* _Records for the task_:
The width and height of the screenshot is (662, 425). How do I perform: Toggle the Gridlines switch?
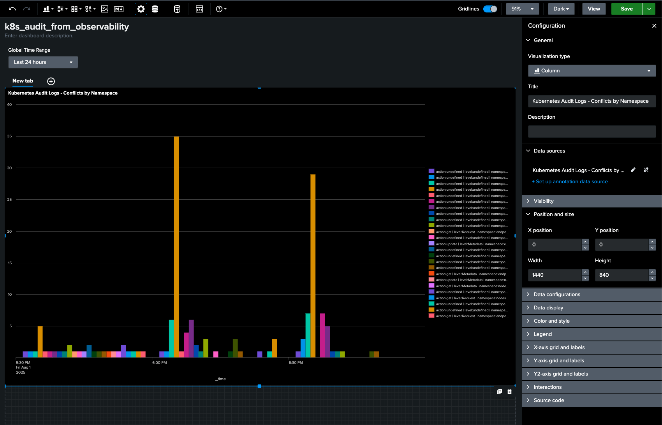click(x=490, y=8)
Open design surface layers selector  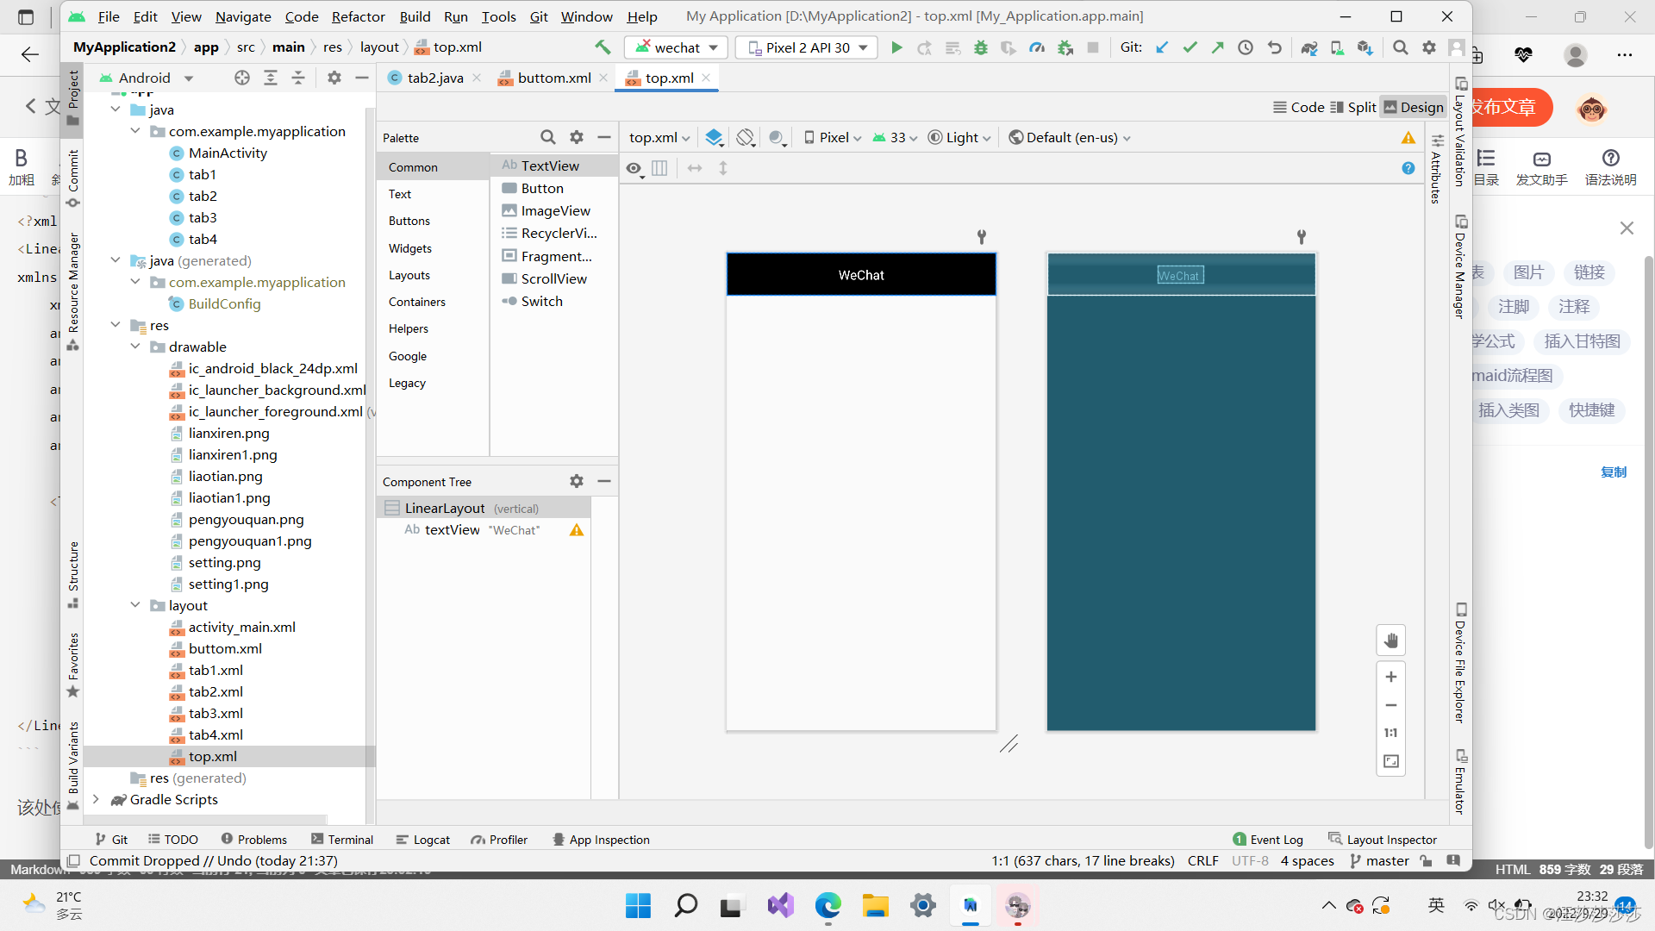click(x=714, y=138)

---

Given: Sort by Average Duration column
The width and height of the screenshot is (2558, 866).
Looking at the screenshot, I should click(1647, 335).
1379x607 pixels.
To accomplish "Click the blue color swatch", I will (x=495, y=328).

---

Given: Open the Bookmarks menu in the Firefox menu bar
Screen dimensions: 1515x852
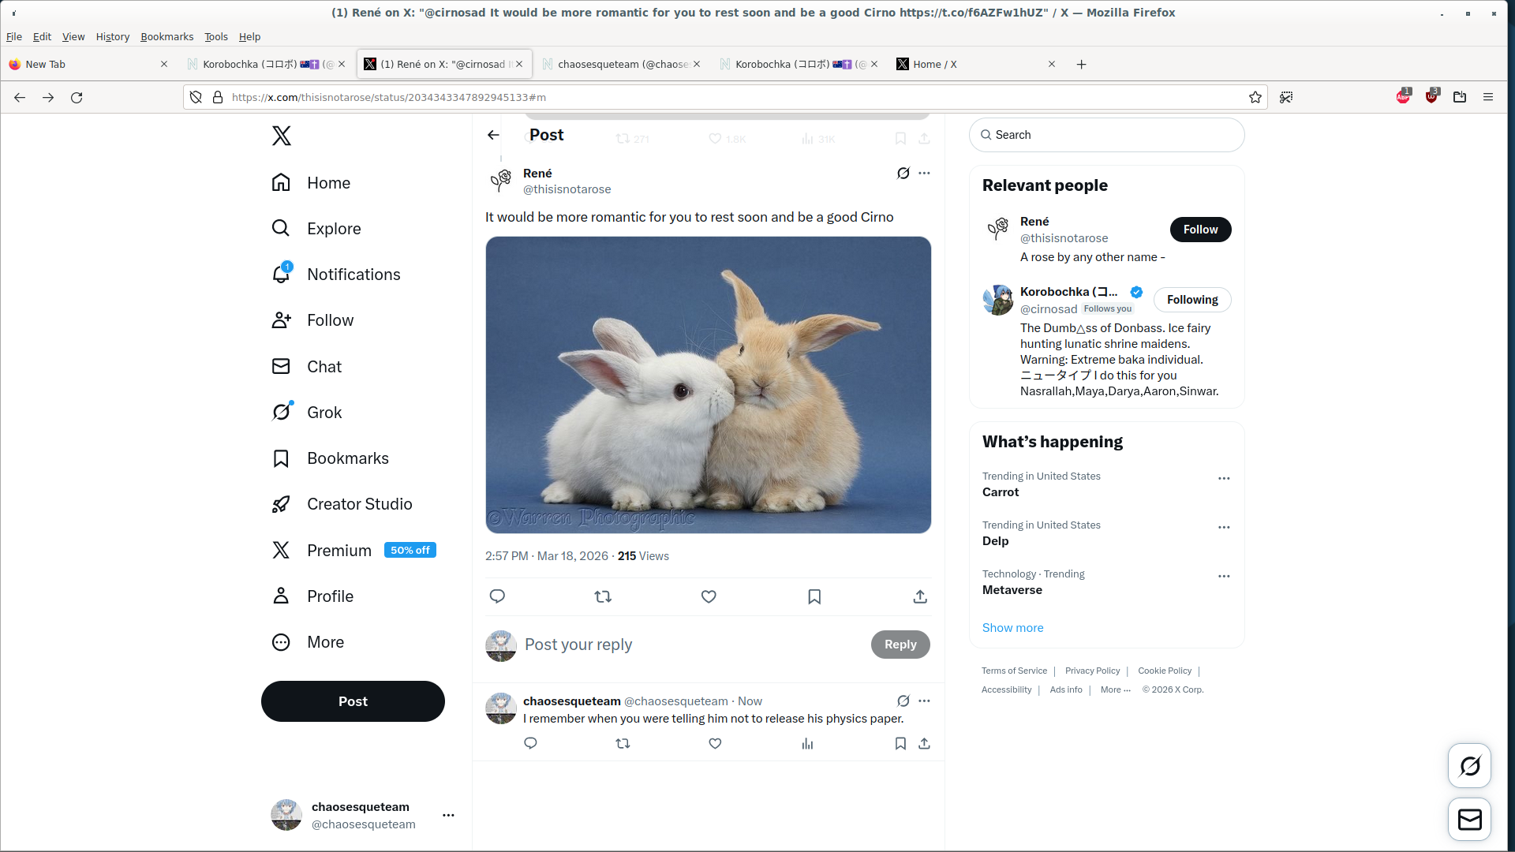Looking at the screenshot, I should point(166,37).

* _Instructions for the task_:
What is needed is every line from the data above that includes the string "Given", copied out.

* _Exercise answer_:
Given: Sort by Average Duration column
Given: Open the Bookmarks menu in the Firefox menu bar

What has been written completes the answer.